A spokesman said he was moved on the advice of his medical team and was receiving “excellent care”.
Mr Johnson has asked Foreign Secretary Dominic Raab to deputise “where necessary”, the spokesman added.
The prime minister, 55, was admitted to hospital in London with “persistent symptoms” on Sunday evening.
The Queen has been kept informed about Mr Johnson’s health by No 10, according to Buckingham Palace.
BBC political correspondent Chris Mason said the prime minister was given oxygen late on Monday afternoon, before being taken to intensive care.
However, he has not been put on a ventilator.
A No 10 statement read: “The prime minister has been under the care of doctors at St Thomas’ Hospital, in London, after being admitted with persistent symptoms of coronavirus.
“Over the course of [Monday] afternoon, the condition of the prime minister has worsened and, on the advice of his medical team, he has been moved to the intensive care unit at the hospital.”

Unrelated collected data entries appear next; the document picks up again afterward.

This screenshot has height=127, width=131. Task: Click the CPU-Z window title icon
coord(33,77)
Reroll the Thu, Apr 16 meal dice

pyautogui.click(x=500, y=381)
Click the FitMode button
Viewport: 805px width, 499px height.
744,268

It continued: “The PM is receiving excellent care, and thanks all NHS staff for their hard work and dedication.”
Mr Raab – who will later chair the government’s daily Covid-19 meeting – said there was an “incredibly strong team spirit” behind the prime minister.

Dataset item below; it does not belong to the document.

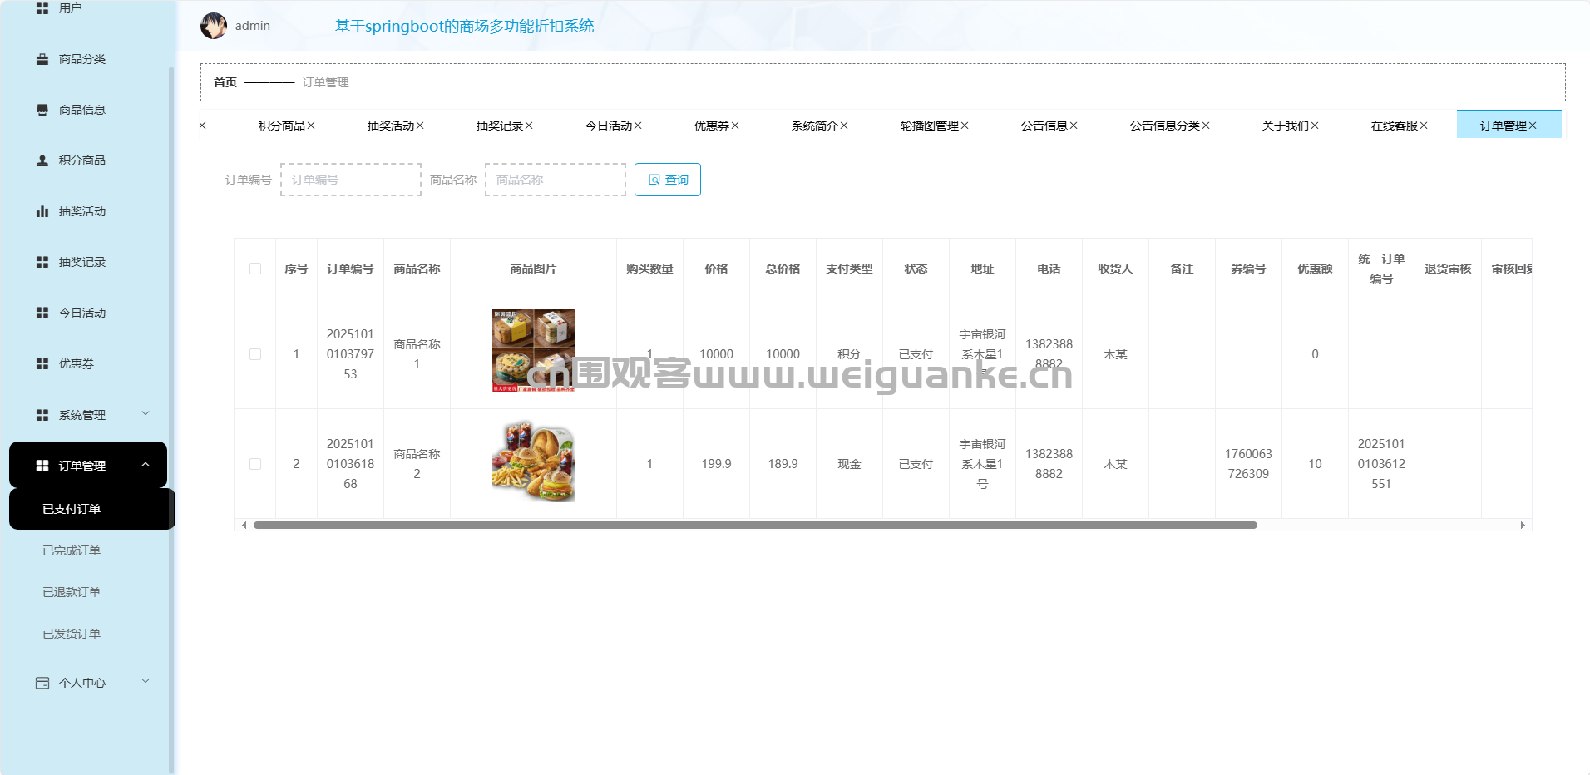Click the 抽奖活动 bar chart icon

[x=42, y=211]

He added that he and his colleagues were making sure they implemented plans Mr Johnson had instructed them to deliver “as soon as possible”.
“That’s the way we’ll bring the whole country through the coronavirus challenge,” he said.
Labour leader Sir Keir Starmer described it as “terribly sad news”.
“All the country’s thoughts are with the prime minister and his family during this incredibly difficult time,” he added.
Raab, a 46-year-old former lawyer, was elected to Parliament in 2010, and spent his entire political career on the same wing of the party that secretly yearned for Johnson to have a serious go at taking the reins.
Like Johnson, Raab is a longstanding advocate of Brexit who was willing to be a thorn in his own party’s side when it had more pro-European leadership.Despite his euroskeptic leanings, his qualities were noticed by that pro-European leadership, and when then-Prime Minister David Cameron won reelection in 2015, Raab was offered a job in government. At the time, Raab was seen as a rising star within the party, and his promotion was seen as a way for Cameron to bolster his own euroskeptic credentials.
Raab previously served in Theresa May’s cabinet as the Brexit secretary, only to resign in protest at the deal she eventually struck with the EU. And despite running against Johnson in last summer’s Conservative leadership contest, he has been extraordinarily loyal to the Prime Minister ever since.
While Raab is perhaps less socially liberal than Johnson, it is highly unlikely he would depart radically from the Prime Minister’s agenda in the short-term — not just because there simply isn’t enough time to change government policy during a time of national crisis, but also because the UK cabinet works on the principle of collective responsibility.